# Your objective
Answer these questions from the text on mini albums:
(a) What does the writer consider to be their signature?
(b) About how much does cheap box board cost, and about how much does thick colored chipboard from popular scrapbook designers cost?
(c) Which store does the text name as a place to find pre-made chipboard albums?

# Text extract
──────

I love to scrapbook and I recently started project life but I’d like to think my mini albums are my signature. They are a ton of work but look SO, SO good when they are complete. Only those who scrapbook can REALLY appreciate the time and effort that goes into them but they always impress even the least interested. I love having a theme, sifting through photographs to choose only the finest to share in the limited spaces and the challenge of spatial arrangement on an interestingly shaped canvas. Recently a friend has asked me some questions around how the base album is prepared so once again, I have become inspired to share this with all! This will be my very first process tutorial so let me know what you think!
Store bought or scratch?
|mini in a tin|
|stepped chocolate album by basic grey|
Mini albums can be store-bought or made from scratch. You can find pre-made chipboard albums cut into words or fun shapes in most department store craft sections, craft supply stores and even the Dollarama. They can be basic cardboard shapes or kits that include accessories such as eyelets and binding rings. Quality ranges from cheap box board priced at about $1, to thick colored chipboard made by popular scrapbook designers which will run you about $15. You can also purchase themed mini album kits that are already paper covered and come with matching embellishments.

──────

# Records shown

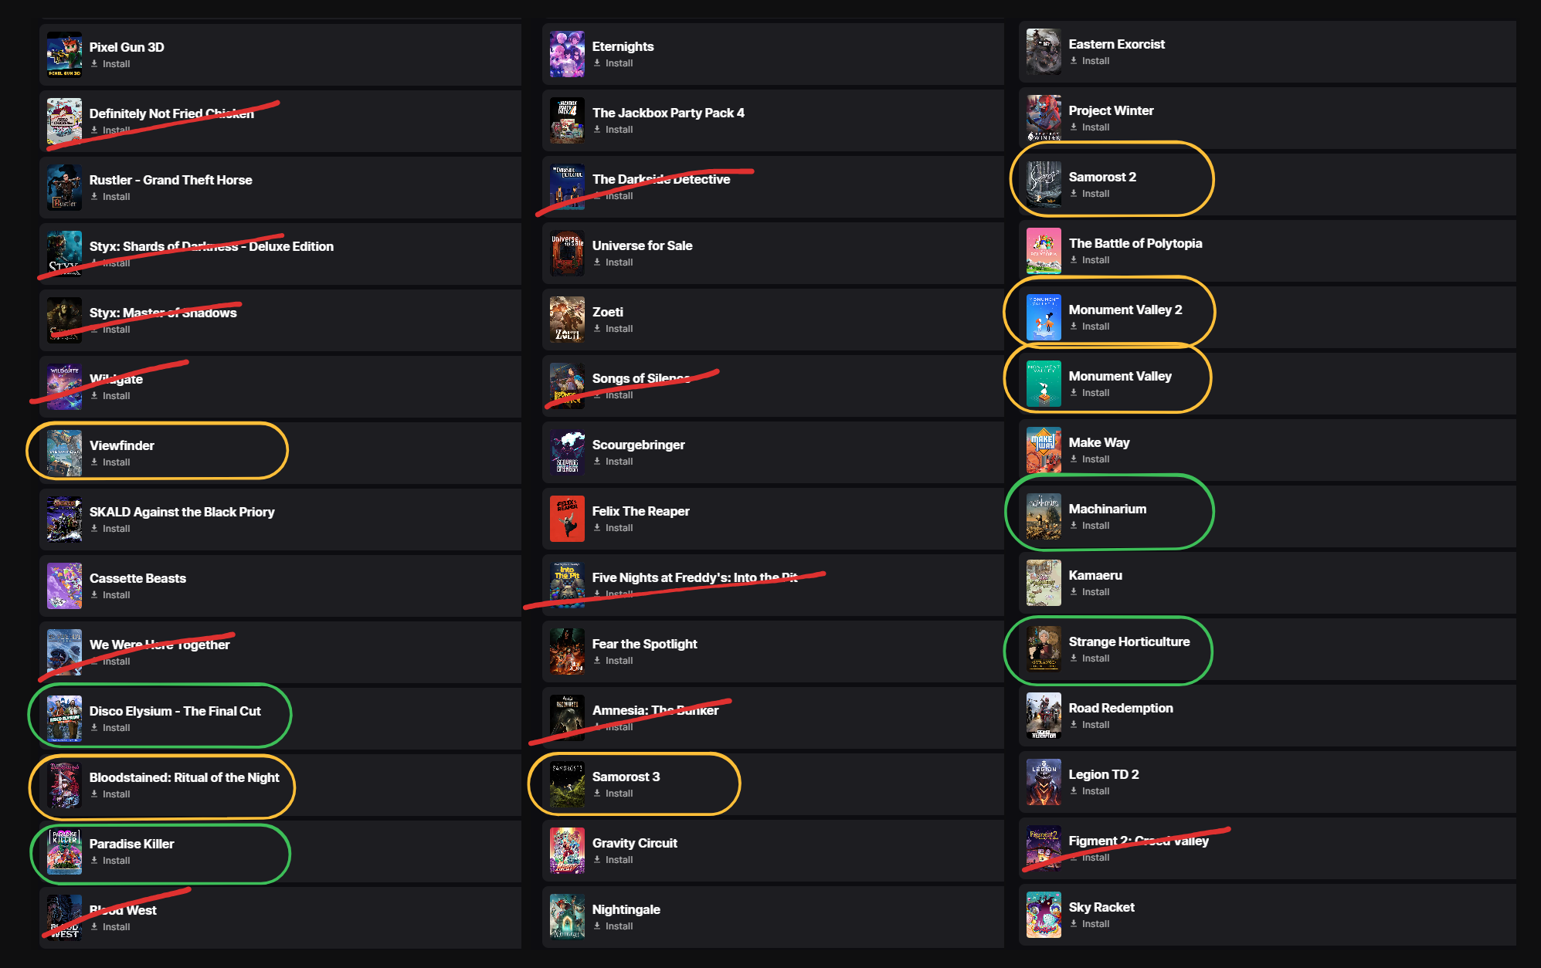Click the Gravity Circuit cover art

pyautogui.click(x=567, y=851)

──────

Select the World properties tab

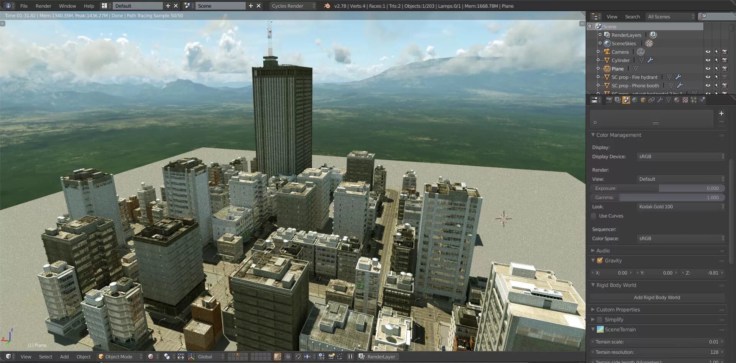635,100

──────

# Solution to the exercise
(a) Their mini albums.
(b) About $1 for cheap box board and about $15 for designer chipboard.
(c) The Dollarama.